Every entry needs to be duplicated exactly.

[RECORDS FOR THE EXERCISE]

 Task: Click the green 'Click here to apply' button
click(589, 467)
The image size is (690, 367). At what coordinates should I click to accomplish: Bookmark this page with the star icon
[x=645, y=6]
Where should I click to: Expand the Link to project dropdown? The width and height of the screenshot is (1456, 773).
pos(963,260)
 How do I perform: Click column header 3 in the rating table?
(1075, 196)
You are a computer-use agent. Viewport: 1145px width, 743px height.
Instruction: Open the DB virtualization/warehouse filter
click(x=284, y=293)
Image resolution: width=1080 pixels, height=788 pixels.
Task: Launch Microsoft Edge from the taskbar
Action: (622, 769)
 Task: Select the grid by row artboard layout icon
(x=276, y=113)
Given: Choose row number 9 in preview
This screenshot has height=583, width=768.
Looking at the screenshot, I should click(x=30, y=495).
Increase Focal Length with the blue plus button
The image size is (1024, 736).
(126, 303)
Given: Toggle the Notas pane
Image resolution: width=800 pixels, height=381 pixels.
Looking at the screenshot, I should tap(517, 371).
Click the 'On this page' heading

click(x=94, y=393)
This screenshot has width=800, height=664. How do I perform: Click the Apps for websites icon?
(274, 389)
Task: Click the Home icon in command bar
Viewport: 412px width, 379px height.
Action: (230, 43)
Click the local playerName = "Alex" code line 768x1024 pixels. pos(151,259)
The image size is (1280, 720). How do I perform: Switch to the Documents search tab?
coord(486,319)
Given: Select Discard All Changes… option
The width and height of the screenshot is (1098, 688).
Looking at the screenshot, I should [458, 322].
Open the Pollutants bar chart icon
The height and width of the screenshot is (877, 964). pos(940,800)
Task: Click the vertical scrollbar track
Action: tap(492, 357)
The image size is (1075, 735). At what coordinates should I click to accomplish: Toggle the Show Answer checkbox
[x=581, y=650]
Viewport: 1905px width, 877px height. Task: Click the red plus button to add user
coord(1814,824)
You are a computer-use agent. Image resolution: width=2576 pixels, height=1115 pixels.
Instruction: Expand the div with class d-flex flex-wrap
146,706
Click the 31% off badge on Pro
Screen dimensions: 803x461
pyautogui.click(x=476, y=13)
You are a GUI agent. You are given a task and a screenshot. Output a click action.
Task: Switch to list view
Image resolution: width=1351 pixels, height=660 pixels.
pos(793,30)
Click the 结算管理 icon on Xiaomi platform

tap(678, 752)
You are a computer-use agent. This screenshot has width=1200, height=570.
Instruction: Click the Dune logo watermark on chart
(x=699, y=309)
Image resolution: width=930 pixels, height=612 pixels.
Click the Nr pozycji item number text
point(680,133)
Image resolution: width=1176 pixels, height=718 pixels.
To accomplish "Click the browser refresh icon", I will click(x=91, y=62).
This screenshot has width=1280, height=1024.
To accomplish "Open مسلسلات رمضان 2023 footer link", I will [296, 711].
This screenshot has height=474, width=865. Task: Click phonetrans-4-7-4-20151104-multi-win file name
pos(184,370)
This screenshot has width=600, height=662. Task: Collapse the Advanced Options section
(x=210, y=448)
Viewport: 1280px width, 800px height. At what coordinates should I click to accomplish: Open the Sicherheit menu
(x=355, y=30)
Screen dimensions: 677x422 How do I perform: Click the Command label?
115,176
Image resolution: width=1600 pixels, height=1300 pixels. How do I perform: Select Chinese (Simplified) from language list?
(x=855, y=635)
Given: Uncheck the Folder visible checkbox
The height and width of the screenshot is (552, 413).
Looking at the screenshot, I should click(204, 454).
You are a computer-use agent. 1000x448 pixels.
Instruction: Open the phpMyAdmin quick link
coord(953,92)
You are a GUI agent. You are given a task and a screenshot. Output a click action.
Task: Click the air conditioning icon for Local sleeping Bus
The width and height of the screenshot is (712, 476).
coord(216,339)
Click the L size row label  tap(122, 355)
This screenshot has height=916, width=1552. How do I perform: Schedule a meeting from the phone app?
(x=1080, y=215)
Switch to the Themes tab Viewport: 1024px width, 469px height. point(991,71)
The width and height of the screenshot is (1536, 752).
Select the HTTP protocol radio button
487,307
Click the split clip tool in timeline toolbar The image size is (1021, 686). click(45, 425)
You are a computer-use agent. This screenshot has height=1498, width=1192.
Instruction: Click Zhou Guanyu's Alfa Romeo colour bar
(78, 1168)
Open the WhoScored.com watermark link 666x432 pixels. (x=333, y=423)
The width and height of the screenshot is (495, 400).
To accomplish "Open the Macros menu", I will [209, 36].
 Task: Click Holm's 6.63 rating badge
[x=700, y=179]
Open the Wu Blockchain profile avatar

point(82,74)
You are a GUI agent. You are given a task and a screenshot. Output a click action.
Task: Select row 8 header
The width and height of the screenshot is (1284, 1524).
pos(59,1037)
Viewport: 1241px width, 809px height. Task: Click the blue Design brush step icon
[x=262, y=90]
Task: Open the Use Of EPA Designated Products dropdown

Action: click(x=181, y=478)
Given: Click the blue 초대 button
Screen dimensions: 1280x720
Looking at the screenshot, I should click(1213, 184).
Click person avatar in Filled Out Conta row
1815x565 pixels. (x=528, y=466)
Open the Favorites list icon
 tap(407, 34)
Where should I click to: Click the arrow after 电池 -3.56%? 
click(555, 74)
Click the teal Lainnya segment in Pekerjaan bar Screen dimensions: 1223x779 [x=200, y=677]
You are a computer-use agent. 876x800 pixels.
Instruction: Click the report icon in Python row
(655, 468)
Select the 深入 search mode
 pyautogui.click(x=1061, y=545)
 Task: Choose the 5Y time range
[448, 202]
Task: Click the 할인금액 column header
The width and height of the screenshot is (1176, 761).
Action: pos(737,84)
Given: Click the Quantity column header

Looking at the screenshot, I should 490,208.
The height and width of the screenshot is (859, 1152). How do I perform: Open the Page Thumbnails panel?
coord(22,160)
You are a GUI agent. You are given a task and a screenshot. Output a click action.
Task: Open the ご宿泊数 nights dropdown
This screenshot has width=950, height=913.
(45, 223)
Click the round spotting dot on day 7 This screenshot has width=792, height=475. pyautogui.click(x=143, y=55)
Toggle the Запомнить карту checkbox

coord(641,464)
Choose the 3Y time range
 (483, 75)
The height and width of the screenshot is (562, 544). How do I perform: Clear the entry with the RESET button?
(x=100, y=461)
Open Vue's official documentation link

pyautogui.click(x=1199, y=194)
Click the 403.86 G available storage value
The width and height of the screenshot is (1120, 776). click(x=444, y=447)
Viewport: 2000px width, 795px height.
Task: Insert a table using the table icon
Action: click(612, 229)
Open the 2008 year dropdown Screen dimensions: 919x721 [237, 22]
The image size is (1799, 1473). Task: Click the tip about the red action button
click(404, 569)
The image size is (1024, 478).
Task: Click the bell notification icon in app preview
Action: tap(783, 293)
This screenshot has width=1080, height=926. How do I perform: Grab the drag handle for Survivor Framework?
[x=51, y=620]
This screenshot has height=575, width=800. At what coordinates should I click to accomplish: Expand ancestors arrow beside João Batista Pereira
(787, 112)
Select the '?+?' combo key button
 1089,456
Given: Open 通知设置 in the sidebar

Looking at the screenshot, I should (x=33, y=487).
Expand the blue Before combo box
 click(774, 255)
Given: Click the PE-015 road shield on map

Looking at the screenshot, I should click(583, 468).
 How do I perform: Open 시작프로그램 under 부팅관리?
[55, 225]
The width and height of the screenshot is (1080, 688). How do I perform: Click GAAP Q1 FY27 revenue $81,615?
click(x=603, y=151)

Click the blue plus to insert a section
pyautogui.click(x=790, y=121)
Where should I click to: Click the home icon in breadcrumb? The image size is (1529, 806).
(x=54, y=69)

[/RECORDS FOR THE EXERCISE]

# SOLUTION FOR THIS EXERCISE
 Task: Click the green 'Click here to apply' button
click(589, 467)
The image size is (690, 367). At what coordinates should I click to accomplish: Bookmark this page with the star icon
[x=645, y=6]
Where should I click to: Expand the Link to project dropdown? The width and height of the screenshot is (1456, 773).
pos(963,260)
 How do I perform: Click column header 3 in the rating table?
(1075, 196)
You are a computer-use agent. Viewport: 1145px width, 743px height.
Instruction: Open the DB virtualization/warehouse filter
click(x=284, y=293)
Image resolution: width=1080 pixels, height=788 pixels.
Task: Launch Microsoft Edge from the taskbar
Action: (622, 769)
 Task: Select the grid by row artboard layout icon
(x=276, y=113)
Given: Choose row number 9 in preview
This screenshot has height=583, width=768.
Looking at the screenshot, I should click(x=30, y=495).
Increase Focal Length with the blue plus button
The image size is (1024, 736).
(126, 303)
Given: Toggle the Notas pane
Image resolution: width=800 pixels, height=381 pixels.
Looking at the screenshot, I should tap(517, 371).
Click the 'On this page' heading

click(x=94, y=393)
This screenshot has width=800, height=664. How do I perform: Click the Apps for websites icon?
(274, 389)
Task: Click the Home icon in command bar
Viewport: 412px width, 379px height.
Action: (230, 43)
Click the local playerName = "Alex" code line 768x1024 pixels. pos(151,259)
The image size is (1280, 720). How do I perform: Switch to the Documents search tab?
coord(486,319)
Given: Select Discard All Changes… option
The width and height of the screenshot is (1098, 688).
Looking at the screenshot, I should [458, 322].
Open the Pollutants bar chart icon
The height and width of the screenshot is (877, 964). pos(940,800)
Task: Click the vertical scrollbar track
Action: tap(492, 357)
The image size is (1075, 735). At what coordinates should I click to accomplish: Toggle the Show Answer checkbox
[x=581, y=650]
Viewport: 1905px width, 877px height. Task: Click the red plus button to add user
coord(1814,824)
You are a computer-use agent. Image resolution: width=2576 pixels, height=1115 pixels.
Instruction: Expand the div with class d-flex flex-wrap
146,706
Click the 31% off badge on Pro
Screen dimensions: 803x461
pyautogui.click(x=476, y=13)
You are a GUI agent. You are given a task and a screenshot. Output a click action.
Task: Switch to list view
Image resolution: width=1351 pixels, height=660 pixels.
pos(793,30)
Click the 结算管理 icon on Xiaomi platform

tap(678, 752)
You are a computer-use agent. This screenshot has width=1200, height=570.
Instruction: Click the Dune logo watermark on chart
(x=699, y=309)
Image resolution: width=930 pixels, height=612 pixels.
Click the Nr pozycji item number text
point(680,133)
Image resolution: width=1176 pixels, height=718 pixels.
To accomplish "Click the browser refresh icon", I will click(x=91, y=62).
This screenshot has width=1280, height=1024.
To accomplish "Open مسلسلات رمضان 2023 footer link", I will [296, 711].
This screenshot has height=474, width=865. Task: Click phonetrans-4-7-4-20151104-multi-win file name
pos(184,370)
This screenshot has width=600, height=662. Task: Collapse the Advanced Options section
(x=210, y=448)
Viewport: 1280px width, 800px height. At what coordinates should I click to accomplish: Open the Sicherheit menu
(x=355, y=30)
Screen dimensions: 677x422 How do I perform: Click the Command label?
115,176
Image resolution: width=1600 pixels, height=1300 pixels. How do I perform: Select Chinese (Simplified) from language list?
(x=855, y=635)
Given: Uncheck the Folder visible checkbox
The height and width of the screenshot is (552, 413).
Looking at the screenshot, I should click(204, 454).
You are a computer-use agent. 1000x448 pixels.
Instruction: Open the phpMyAdmin quick link
coord(953,92)
You are a GUI agent. You are given a task and a screenshot. Output a click action.
Task: Click the air conditioning icon for Local sleeping Bus
The width and height of the screenshot is (712, 476).
coord(216,339)
Click the L size row label  tap(122, 355)
This screenshot has height=916, width=1552. How do I perform: Schedule a meeting from the phone app?
(x=1080, y=215)
Switch to the Themes tab Viewport: 1024px width, 469px height. point(991,71)
The width and height of the screenshot is (1536, 752).
Select the HTTP protocol radio button
487,307
Click the split clip tool in timeline toolbar The image size is (1021, 686). click(45, 425)
You are a computer-use agent. This screenshot has height=1498, width=1192.
Instruction: Click Zhou Guanyu's Alfa Romeo colour bar
(78, 1168)
Open the WhoScored.com watermark link 666x432 pixels. (x=333, y=423)
The width and height of the screenshot is (495, 400).
To accomplish "Open the Macros menu", I will [209, 36].
 Task: Click Holm's 6.63 rating badge
[x=700, y=179]
Open the Wu Blockchain profile avatar

point(82,74)
You are a GUI agent. You are given a task and a screenshot. Output a click action.
Task: Select row 8 header
The width and height of the screenshot is (1284, 1524).
pos(59,1037)
Viewport: 1241px width, 809px height. Task: Click the blue Design brush step icon
[x=262, y=90]
Task: Open the Use Of EPA Designated Products dropdown

Action: click(x=181, y=478)
Given: Click the blue 초대 button
Screen dimensions: 1280x720
Looking at the screenshot, I should click(1213, 184).
Click person avatar in Filled Out Conta row
1815x565 pixels. (x=528, y=466)
Open the Favorites list icon
 tap(407, 34)
Where should I click to: Click the arrow after 电池 -3.56%? 
click(555, 74)
Click the teal Lainnya segment in Pekerjaan bar Screen dimensions: 1223x779 [x=200, y=677]
You are a computer-use agent. 876x800 pixels.
Instruction: Click the report icon in Python row
(655, 468)
Select the 深入 search mode
 pyautogui.click(x=1061, y=545)
 Task: Choose the 5Y time range
[448, 202]
Task: Click the 할인금액 column header
The width and height of the screenshot is (1176, 761).
Action: pos(737,84)
Given: Click the Quantity column header

Looking at the screenshot, I should 490,208.
The height and width of the screenshot is (859, 1152). How do I perform: Open the Page Thumbnails panel?
coord(22,160)
You are a GUI agent. You are given a task and a screenshot. Output a click action.
Task: Open the ご宿泊数 nights dropdown
This screenshot has width=950, height=913.
(45, 223)
Click the round spotting dot on day 7 This screenshot has width=792, height=475. pyautogui.click(x=143, y=55)
Toggle the Запомнить карту checkbox

coord(641,464)
Choose the 3Y time range
 (483, 75)
The height and width of the screenshot is (562, 544). How do I perform: Clear the entry with the RESET button?
(x=100, y=461)
Open Vue's official documentation link

pyautogui.click(x=1199, y=194)
Click the 403.86 G available storage value
The width and height of the screenshot is (1120, 776). click(x=444, y=447)
Viewport: 2000px width, 795px height.
Task: Insert a table using the table icon
Action: click(612, 229)
Open the 2008 year dropdown Screen dimensions: 919x721 [237, 22]
The image size is (1799, 1473). Task: Click the tip about the red action button
click(404, 569)
The image size is (1024, 478).
Task: Click the bell notification icon in app preview
Action: tap(783, 293)
This screenshot has width=1080, height=926. How do I perform: Grab the drag handle for Survivor Framework?
[x=51, y=620]
This screenshot has height=575, width=800. At what coordinates should I click to accomplish: Expand ancestors arrow beside João Batista Pereira
(787, 112)
Select the '?+?' combo key button
 1089,456
Given: Open 通知设置 in the sidebar

Looking at the screenshot, I should (x=33, y=487).
Expand the blue Before combo box
 click(774, 255)
Given: Click the PE-015 road shield on map

Looking at the screenshot, I should click(583, 468).
 How do I perform: Open 시작프로그램 under 부팅관리?
[55, 225]
The width and height of the screenshot is (1080, 688). How do I perform: Click GAAP Q1 FY27 revenue $81,615?
click(x=603, y=151)

Click the blue plus to insert a section
pyautogui.click(x=790, y=121)
Where should I click to: Click the home icon in breadcrumb? The image size is (1529, 806).
(x=54, y=69)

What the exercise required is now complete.